Let’s not stint in praise where praise is due: Finance Minister P.Chidambaram has deftly crafted Budget 2013 both to generate faith and optimism in the future and to lift the growth trajectory by a judicious blend of well-conceived incentives and imaginative initiatives. His reasoning for the various steps he details in the Budget comes through in a clear and convincing fashion.

But my fear is that the Budget will be celebrated for the wrong reason — for keeping the direct and indirect tax regime largely untouched, except for the justifiable 10 per cent surcharge on tax on earnings of Rs 1 crore and above.

It could be legitimately argued, though, that a tax structure that is marked by clarity, stability, a non-adversarial character, access to fair redress of disputes and ultimate oversight by the judiciary, contributes in its own way to higher compliance, more efficient collection and great investor confidence.

The Finance Minister’s proposal to set up a Tax Administration Reforms Commission to monitor the functioning of the tax machinery with a view to simplifying procedures and removing bottlenecks is also a laudable move and has not come a day too soon.

DRAG ON THE ECONOMY

Two features of the Budget make it stand out among the humdrum ones of recent years.
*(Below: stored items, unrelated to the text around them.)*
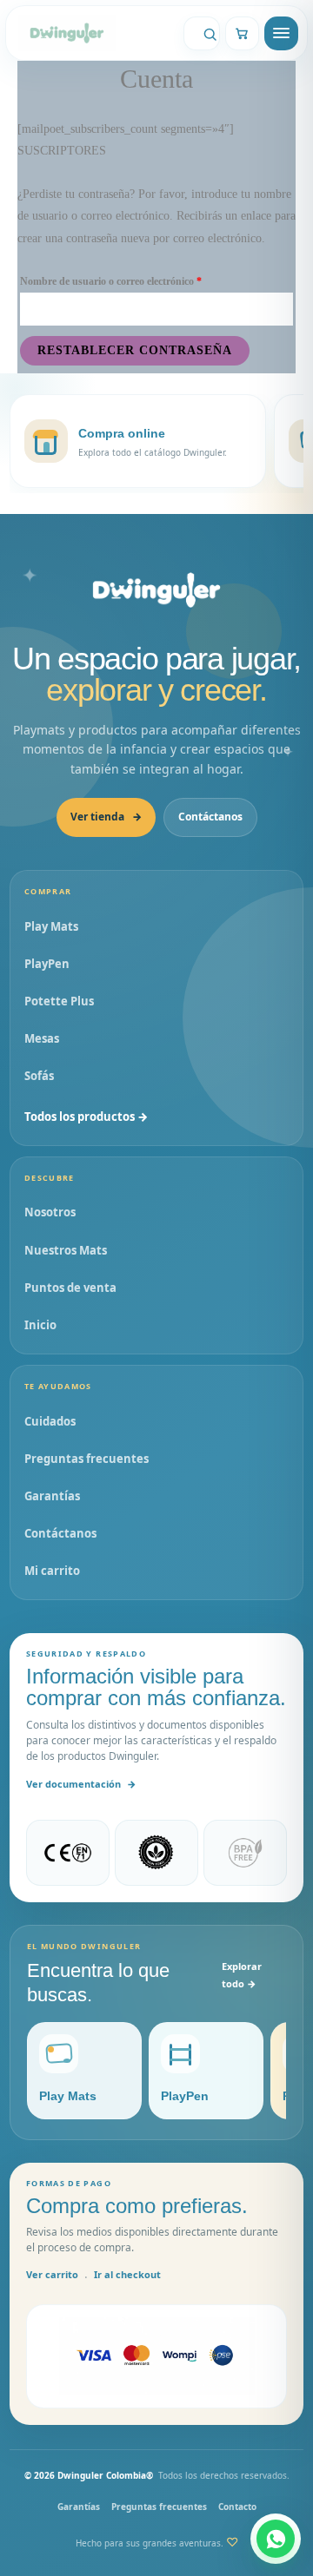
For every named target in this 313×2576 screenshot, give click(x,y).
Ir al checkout (127, 2274)
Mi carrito (52, 1570)
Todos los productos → (86, 1116)
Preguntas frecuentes (86, 1458)
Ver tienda (106, 816)
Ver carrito (52, 2274)
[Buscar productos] (201, 33)
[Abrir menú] (281, 33)
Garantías (52, 1496)
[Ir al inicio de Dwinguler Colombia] (93, 33)
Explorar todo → (242, 1975)
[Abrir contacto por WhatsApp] (275, 2538)
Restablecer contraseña (134, 350)
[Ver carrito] (242, 33)
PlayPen (47, 964)
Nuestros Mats (65, 1250)
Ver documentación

First, sprinkled here and there in it are innovative and evocative strokes such as India’s first and exclusive public sector bank of the women, by the women and for the women with a whopping capital of Rs 1,000 crore; pilot schemes for composite and novel nutri-farms; social security package for the unorganised sector; launching of waste-to-energy projects in the public-private-partnership mode; and the unrelenting focus on improving the lot of, and expanding the opportunities for, women, youth and the poor.

There is a revolution of rising expectations brewing in respect of all these three segments of the society and it is good that Chidambaram has shown himself to be sensitive to the possibility of its assuming grave proportions.

Second, he has unerringly zeroed in on the factors that have been acting as a drag on the economy and sought to mitigate, if not neutralise, their harmful impact by applying a set of measures calculated to encourage a constructive participation on the part of all the stake-holders.

The Finance Minister has done well to pinpoint right at the outset on the current account deficit which has peaked to a record $75 billion. The country had better heed his blunt warning that at the present juncture, foreign investment has become an imperative and India has to go all out to welcome it by making business dealings easy, friendly and mutually beneficial.

Similarly, all efforts in all other directions to kick-start the economy can come unstuck on India’s frighteningly vulnerable infrastructural front. The amount (Rs 55 lakh crore) to be mobilised during 2012-17 is, in itself, mind-boggling. The Budget unveils a series of approaches to this daunting challenge. Among them are, a generous investment allowance, an infrastructure debt fund, rural infrastructure development fund, multilateral development banks, new ports, new industrial corridors, a special dispensation for roads network in the north-eastern region, revving up the India Infrastructure Finance Corporation and so on.

FULFILLING SENSE

Chidambaram’s expectation is that it will be possible to enthuse the private sector to pitch in with at least 47 per cent of the total funds requirement for infrastructure. Along with the Budgetary inducements, what will be needed is for the Government to constitute a standing council with the federations of commerce and industry such as the CII, FICCI, Assocham and Nasscom as also foreign institutional investors as members to draw up a roadmap laying down milestones regarding flow of funds and timely implementation of approved projects.

Another matter of deep concern is the unprecedented fall in the domestic savings rate from 36.8 per cent in 2007-08 to 30 in 2012-13. The Finance Minister has proposed to push it up by liberalising the Rajiv Gandhi Equity Savings Scheme and issuing Inflation Indexed Bonds or Inflation Indexed National Security Certificates. Here again, these measures will need to be supplemented by a vigorous nation-wide campaign.

The country’s poor record in R&D is another brake on progress and the substantial enhancements of allocations to departments of science and technology, atomic energy and space, address it to a large extent.

Altogether, this year’s Budget leaves a fulfilling sense of a job well done, with the Finance Minister having his priorities right and attending to them in a purposeful and practical fashion.